**ACTIVITY**
Copy each line below in which the word "icon" occurs.

(Stored items)
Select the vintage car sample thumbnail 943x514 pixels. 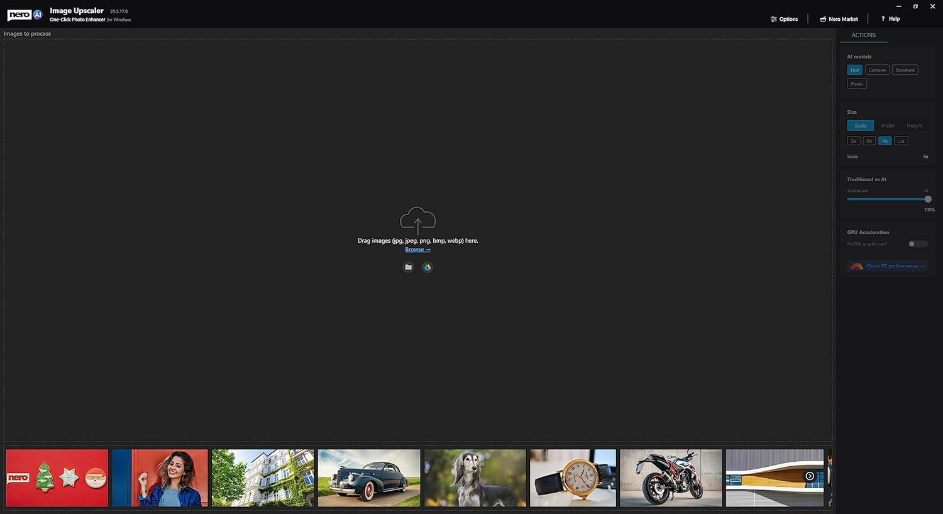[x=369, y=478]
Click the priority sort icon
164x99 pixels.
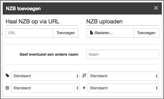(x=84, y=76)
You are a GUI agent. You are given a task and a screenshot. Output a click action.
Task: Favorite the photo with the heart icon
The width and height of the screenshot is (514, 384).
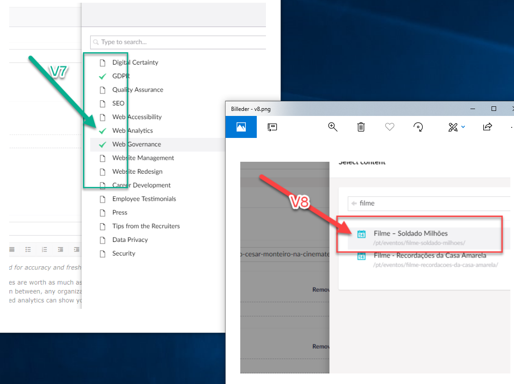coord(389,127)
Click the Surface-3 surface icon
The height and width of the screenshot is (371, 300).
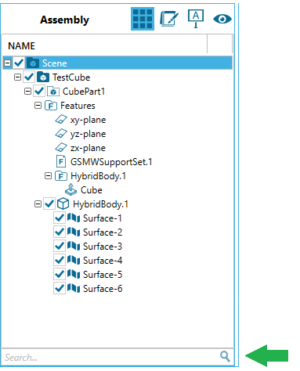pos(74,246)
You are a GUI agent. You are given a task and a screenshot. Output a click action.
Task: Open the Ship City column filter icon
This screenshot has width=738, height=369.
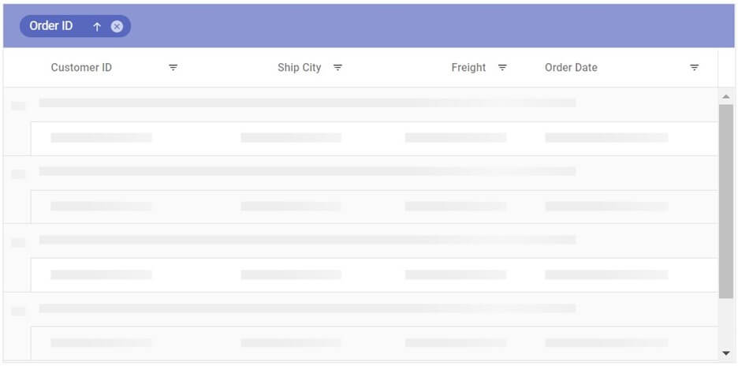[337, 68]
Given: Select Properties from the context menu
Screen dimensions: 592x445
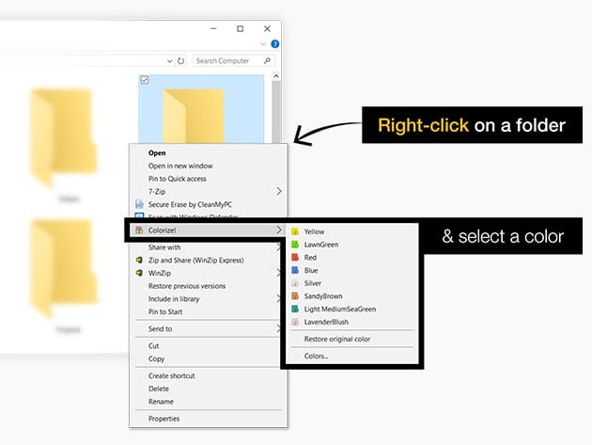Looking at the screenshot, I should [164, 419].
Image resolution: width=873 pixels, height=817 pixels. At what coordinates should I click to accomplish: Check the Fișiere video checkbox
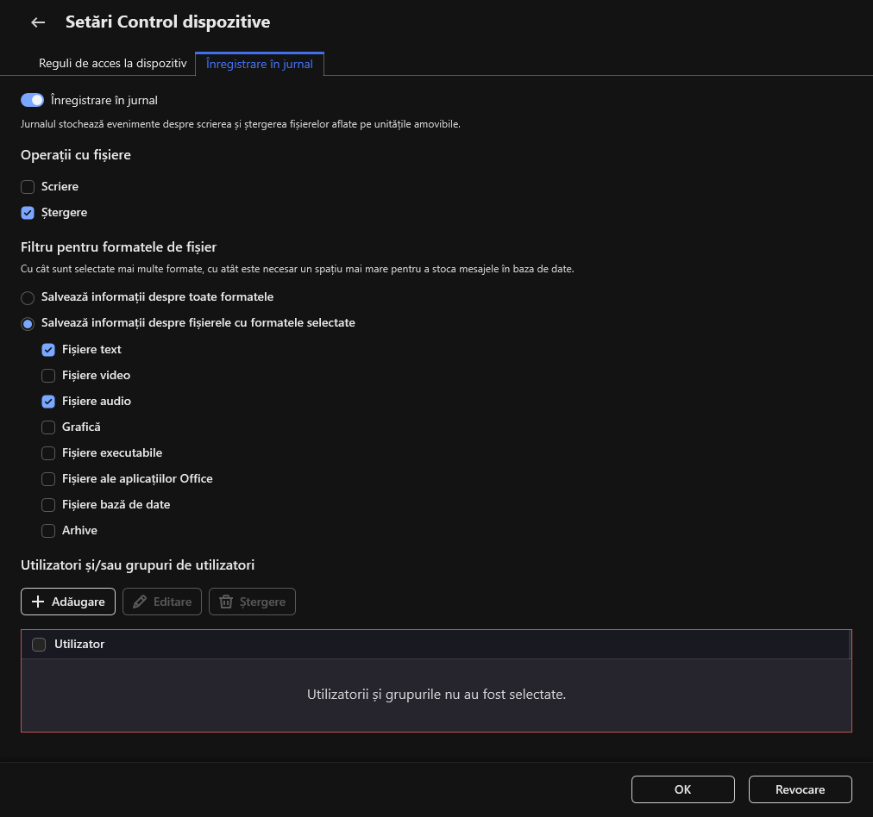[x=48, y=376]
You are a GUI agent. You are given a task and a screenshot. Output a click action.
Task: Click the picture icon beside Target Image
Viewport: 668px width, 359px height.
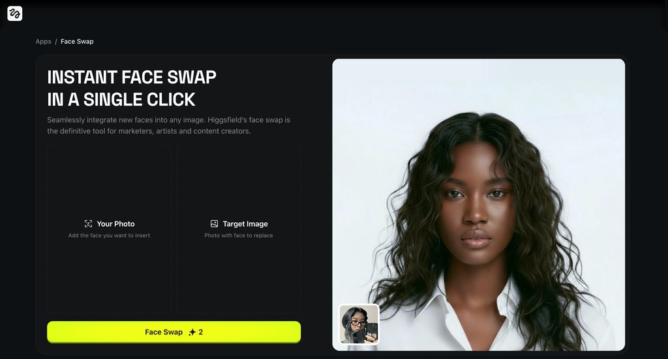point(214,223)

**SOLUTION**
Click the priority sort icon
Task: Favorite the photo with the heart icon
Click the Surface-3 surface icon
Task: Open the Ship City column filter icon
Task: Click the picture icon beside Target Image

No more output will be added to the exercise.